We find that in so far as interpretation of Policy is concerned, it is the DGFT whose decision thereon shall be final and binding on the importers. Therefore, we have no hesitation in concluding that the imported goods (i.e. Cocoa Powder) are totally different from Flour and are not covered by the DFIAs which describe the goods as 'Maida/Atta/Flour' and consequently, the benefit of exemption is not available to the importers.
13. We find that the importers vehemently relied upon the case of Kushalchand& Co. However, learned Special Counsel submits that as observed by the Hon'ble Supreme Court, the decision is relevant only inter se between the parties i.e. the Department and M/s. S. Kushalchand& Co and It will not apply to others and even to M/s. Kushalchand in respect of the imports made elsewhere for the subsequent periods. A look at the relevant Paras of the judgement would be immensely beneficial.
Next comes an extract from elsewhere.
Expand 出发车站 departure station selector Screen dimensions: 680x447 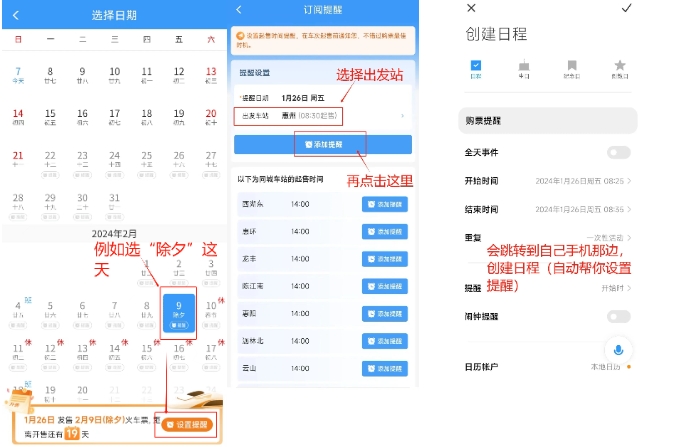click(322, 116)
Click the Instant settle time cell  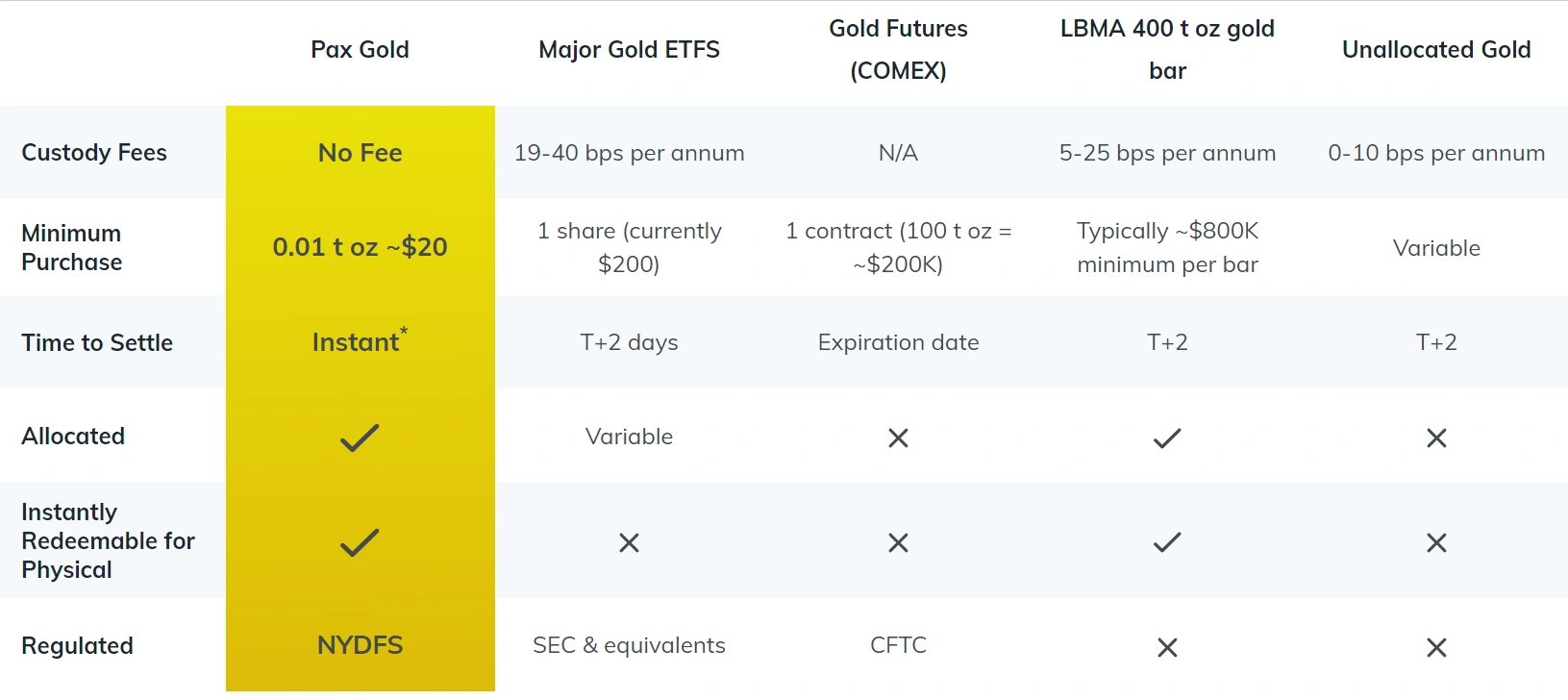click(x=360, y=340)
6. The learned Attorney General made an endeavour to show that "Cocoa Powder" would not be covered by the term 'Flour'. In view of the aforesaid facts emerging from the records, we refrain from going into the issue at all. Thus, insofar as the facts of this caseare concerned, since the earlier order of the Tribunal was not challenged by the Department, the impugned order warrants no interference. We, thus, dismiss this appeal".
14. We find that the Apex Court has made it clear that the issue attained finality, inter se, between the parties. We find that Hon'ble Supreme Court has held so because the Commissioner Mangalore has not appealed against the Tribunal Order. Therefore, we find with dew respects to the Apex Court that the issue is not finally been settled by the Apex Court in principle. It is a fact that Mangalore Customs have wrongly allowed clearance of the goods without obtaining required clarification from the DGFT. In the present case, the Department has obtained required clarification from DGFT authorities who clarified that the importers are not allowed to import 'Cocoa Powder' under the DFIAs issued against the item description 'Maida/Atta/Flour'. Therefore, we find that the case of S. Kushalchand& Co is only between them and CC Mangalore. It is clear that Hon'ble Apex Court did not go into the issue in totality as the Department did not challenge the earlier decision of the Tribunal. Therefore, we find that it cannot be applied to other cases, which are before us for decision. We find that Apex Court in the case of Coromandel Fertilisers Ltd V/s UOI & Others1984 (17) ELT 607 (S.C.), held that 'a wrong decision in favour of any particular party does not entitle any other party to claim the benefit on the basis of wrong decision'.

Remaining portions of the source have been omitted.